The surgical and procedural-based specialists seem to have the most resistance to this change, and they do have some valid points. There is a correlation between how many times you do a procedure and how well you do it.  You can learn to do a lap chole in residency, but you may not be really good at them until you have done a few hundred in the first few years of your practice. Further, surgeons have a different relationship with their patients, usually shorter duration but much more intense. This makes it harder to place boundaries on intrusion of their practice into their personal lives.

However, these hurdles are logistical barriers which can be overcome, at least in part. The use of trained and experienced physician extenders can greatly streamline the non-operative elements of care and allow the surgeon to focus his or her time where it carries the most value: in the OR and at the bedside.

The greater question of whether this is good for patients relates to the the looming physician shortage. If physicians, as a group, are cutting back on their time at work, this will require a larger workforce to deliver the same amount of care. There are some efficiencies that can be gained, especially through the use of PAs and NPs, which may mitigate the matter. However, it's hard to escape the conclusion that the trend towards a firmer life-work boundary for doctors will exacerbate the physician shortage.

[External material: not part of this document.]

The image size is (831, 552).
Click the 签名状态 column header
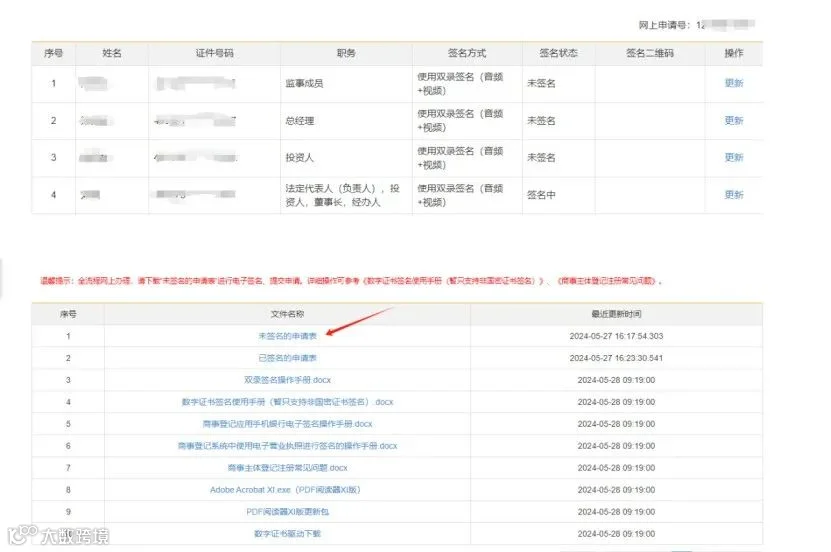click(x=558, y=53)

I don't think that's an argument against greater work-life balance in medicine. That's still good policy. The consequences need to be acknowledged and addressed, and it's worrisome because little is being done to address the physician shortage in the first place. But it doesn't change the fact that the ability of doctors to have stable and fulfilling extraprofessional lives is good for both doctors and the patients we serve.

And in any case, the argument of whether this is a good thing or a bad thing is about as important as a debate over the tides. It's happening, as the result of thousands of individual docs all making the same personal choices, and it's very unlikely to change. So we had best recognize it and make plans to deal with it.



08 November 2011

It's all a matter of perspective


There's technically no difference between "I almost sent home that baby with bacterial meningitis" and "I made a tricky diagnosis of a life-threatening case of bacterial meningitis." The facts of the case are the same. One statement expresses justifiable pride in a job well done. The other emphasizes how close you can come to utter disaster without ever knowing it.

Apropos of nothing, I think I'll buy a lottery ticket today.